Ukraine-Krieg im Liveticker+++ 03:46 Putin: Warnung vor russischer Bedrohung ist Unsinn +++

05.06.2026, 00:41 Uhr

Kremlchef Wladimir Putin hat die im Westen verbreiteten Warnungen vor einer russischen Gefahr und einem womöglich baldigen Angriff Moskaus auf ein Nato-Land als "Unsinn" zurückgewiesen. "Aber meiner Meinung nach ist es nicht nur Unsinn - es ist eine bewusste Provokation", sagt Putin bei einem Treffen mit Vertretern großer internationaler Nachrichtenagenturen. Es werde gezielt eine Bedrohungslage heraufbeschworen, "die in Wirklichkeit gar nicht existiert", sagt der Präsident.

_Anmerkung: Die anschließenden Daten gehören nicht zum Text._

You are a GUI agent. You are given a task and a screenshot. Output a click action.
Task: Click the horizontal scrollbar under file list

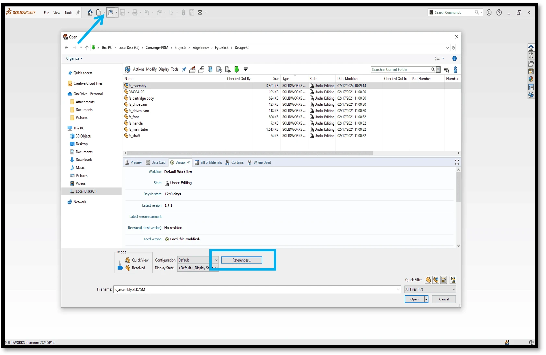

Ziel sei es, "die Bevölkerung der eigenen Länder dazu zu zwingen, mehr Geld für die Verteidigung auszugeben", sagte Putin. Er sei verwundert, dass ein Teil der Bevölkerung in den europäischen Ländern diesen Erzählungen glaube. "Es wäre lächerlich, wenn es nicht so traurig wäre", führt Putin aus. "Jeder, der denkt, dass Russland das Territorium der Nato überfallen könnte, sollte sich die Frage stellen: Wozu?"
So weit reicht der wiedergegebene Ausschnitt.